Whilst recently cataloguing folders containing letters from correspondents with surnames beginning with C (there are 124 of these folders by the way), I came across three women whose letters shared this theme of money, but from opposite ends of the spectrum.
On the one hand, there is Angela Georgina Burdett-Coutts. She was a philanthropist who had inherited the staggering amount of £1.8million in 1837 from her grandfather, the banker Thomas Coutts. With this money, Baroness Burdett-Coutts became involved in a wide variety of charitable causes, including ragged schools, houses for the working poor and the RSPCA.
She was also responsible for the erection of the statue of Greyfriar’s Bobby on George IV Bridge in Edinburgh, now only a few seconds walk from the front door of the National Library of Scotland.
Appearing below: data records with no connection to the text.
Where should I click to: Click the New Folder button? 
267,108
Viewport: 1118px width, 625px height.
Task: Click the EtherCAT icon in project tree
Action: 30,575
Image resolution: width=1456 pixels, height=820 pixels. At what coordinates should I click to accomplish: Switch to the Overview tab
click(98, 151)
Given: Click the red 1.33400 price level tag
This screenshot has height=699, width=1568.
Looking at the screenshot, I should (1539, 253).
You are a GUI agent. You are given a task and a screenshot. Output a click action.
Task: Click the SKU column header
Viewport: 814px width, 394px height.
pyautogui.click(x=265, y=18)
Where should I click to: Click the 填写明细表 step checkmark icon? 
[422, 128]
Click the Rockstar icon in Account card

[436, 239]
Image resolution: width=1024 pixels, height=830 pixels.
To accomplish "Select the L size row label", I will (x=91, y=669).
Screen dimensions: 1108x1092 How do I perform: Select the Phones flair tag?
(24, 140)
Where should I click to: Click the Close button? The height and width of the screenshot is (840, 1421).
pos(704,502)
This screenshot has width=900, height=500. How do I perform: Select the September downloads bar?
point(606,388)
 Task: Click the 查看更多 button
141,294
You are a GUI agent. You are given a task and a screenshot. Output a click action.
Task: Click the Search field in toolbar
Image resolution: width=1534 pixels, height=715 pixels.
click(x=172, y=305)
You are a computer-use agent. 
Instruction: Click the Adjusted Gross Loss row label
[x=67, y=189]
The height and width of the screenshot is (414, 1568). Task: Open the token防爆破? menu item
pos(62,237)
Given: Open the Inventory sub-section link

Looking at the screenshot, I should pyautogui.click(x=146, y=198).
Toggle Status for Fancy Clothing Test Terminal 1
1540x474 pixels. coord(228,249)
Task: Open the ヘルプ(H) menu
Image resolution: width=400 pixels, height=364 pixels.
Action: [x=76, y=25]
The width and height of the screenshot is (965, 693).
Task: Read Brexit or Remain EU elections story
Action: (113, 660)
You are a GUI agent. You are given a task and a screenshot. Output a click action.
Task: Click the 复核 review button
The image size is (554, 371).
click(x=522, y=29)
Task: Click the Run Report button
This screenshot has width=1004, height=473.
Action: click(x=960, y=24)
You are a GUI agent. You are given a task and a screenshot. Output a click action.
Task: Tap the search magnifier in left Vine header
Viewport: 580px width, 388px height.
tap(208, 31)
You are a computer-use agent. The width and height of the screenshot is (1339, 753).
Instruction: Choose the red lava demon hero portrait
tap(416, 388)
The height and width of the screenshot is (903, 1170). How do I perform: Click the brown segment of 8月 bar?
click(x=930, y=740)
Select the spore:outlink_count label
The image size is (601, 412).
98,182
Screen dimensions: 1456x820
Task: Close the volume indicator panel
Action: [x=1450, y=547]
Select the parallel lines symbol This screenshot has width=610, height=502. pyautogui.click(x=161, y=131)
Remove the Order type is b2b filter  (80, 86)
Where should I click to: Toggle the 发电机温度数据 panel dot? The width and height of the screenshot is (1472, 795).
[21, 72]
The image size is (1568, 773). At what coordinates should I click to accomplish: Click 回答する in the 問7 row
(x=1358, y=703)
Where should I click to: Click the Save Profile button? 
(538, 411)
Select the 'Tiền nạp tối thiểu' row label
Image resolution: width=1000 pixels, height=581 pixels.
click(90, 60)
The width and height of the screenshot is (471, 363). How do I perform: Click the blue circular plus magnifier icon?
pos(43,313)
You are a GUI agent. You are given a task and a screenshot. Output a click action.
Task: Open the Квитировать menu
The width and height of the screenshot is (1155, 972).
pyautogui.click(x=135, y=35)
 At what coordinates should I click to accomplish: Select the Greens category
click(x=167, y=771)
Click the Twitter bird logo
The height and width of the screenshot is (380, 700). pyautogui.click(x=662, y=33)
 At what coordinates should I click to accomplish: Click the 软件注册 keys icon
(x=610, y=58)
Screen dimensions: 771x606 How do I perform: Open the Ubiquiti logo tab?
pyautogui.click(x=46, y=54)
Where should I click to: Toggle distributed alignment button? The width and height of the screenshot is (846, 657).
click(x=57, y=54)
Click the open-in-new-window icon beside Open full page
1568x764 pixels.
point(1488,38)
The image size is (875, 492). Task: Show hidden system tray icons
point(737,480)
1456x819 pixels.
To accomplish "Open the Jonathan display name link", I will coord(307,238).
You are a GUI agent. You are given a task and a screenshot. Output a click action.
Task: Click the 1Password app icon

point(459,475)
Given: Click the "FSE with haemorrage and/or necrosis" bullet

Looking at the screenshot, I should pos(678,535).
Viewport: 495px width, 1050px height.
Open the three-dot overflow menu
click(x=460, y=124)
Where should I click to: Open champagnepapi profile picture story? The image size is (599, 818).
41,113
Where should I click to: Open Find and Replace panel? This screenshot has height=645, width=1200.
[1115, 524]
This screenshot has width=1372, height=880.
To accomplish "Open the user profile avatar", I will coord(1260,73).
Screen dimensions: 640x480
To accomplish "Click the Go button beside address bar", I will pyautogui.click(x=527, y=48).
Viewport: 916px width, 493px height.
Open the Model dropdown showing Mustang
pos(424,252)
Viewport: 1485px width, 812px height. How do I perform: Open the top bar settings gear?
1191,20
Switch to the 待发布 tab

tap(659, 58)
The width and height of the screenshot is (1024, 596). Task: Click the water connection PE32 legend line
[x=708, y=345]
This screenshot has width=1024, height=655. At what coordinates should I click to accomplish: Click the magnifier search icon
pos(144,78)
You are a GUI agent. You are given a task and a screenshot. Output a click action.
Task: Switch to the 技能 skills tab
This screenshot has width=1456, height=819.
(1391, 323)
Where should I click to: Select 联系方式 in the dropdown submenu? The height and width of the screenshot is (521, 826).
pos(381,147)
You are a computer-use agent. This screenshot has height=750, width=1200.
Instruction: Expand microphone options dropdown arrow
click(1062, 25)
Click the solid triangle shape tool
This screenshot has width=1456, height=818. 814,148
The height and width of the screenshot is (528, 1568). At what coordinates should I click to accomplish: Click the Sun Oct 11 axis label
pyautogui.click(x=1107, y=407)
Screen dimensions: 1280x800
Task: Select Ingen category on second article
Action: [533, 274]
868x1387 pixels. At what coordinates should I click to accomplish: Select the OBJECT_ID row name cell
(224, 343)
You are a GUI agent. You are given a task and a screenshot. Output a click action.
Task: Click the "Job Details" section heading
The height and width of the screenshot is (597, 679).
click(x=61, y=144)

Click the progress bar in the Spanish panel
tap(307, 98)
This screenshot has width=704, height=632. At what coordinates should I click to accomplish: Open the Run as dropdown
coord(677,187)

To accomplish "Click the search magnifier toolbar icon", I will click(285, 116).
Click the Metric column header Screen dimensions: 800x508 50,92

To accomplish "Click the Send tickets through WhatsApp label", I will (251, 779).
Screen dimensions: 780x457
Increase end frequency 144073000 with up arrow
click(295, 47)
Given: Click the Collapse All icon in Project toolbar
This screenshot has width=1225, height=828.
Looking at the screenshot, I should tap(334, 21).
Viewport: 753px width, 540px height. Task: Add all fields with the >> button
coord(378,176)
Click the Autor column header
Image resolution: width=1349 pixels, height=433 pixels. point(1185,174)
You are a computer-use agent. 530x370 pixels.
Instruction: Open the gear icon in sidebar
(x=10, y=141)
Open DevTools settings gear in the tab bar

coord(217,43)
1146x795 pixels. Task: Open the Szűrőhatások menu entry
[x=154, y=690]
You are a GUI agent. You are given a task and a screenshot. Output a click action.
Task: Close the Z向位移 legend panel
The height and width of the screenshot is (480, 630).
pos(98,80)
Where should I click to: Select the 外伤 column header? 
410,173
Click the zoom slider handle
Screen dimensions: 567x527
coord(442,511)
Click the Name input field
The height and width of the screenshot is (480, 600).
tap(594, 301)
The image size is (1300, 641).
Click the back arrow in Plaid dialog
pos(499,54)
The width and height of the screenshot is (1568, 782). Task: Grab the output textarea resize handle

Burdett-Coutts writes to John Murray III and IV from 1862-1906, covering all sorts of topics from her philanthropic work to dinner invitations to David Livingstone and Henry Morton Stanley.
On the other hand, a few days previously I had catalogued Sophia Coulton and her niece Irene Boulmont. Coulton was the sister of the journalist David Trevena Coulton and, following his death she helped to look after the family he left behind. She writes firstly in the 1860s to John Murray III asking him for financial aid and help with an application to the Royal Literary Fund.
Sixty years later, in 1924, David’s daughter Irene begs John Murray IV for money, after she is left widowed and struggling to cope with inflation in Belgium following World War I. Copies of two responses from Murray remain with these letters. Although Murray continues to insist that, given the rather tenuous link she has to the family, each time is the last, he sends financial aid at least three times. His responses are also testament to the fact that this type of begging letter was by no means unusual – “you probably have no idea of the number of appeals which reach me almost daily”.
There is always a personal story behind the business story of the letters and ledgers, and I love unearthing it. The wonderful thing about cataloguing the John Murray Archive is never knowing what stories are still to be uncovered…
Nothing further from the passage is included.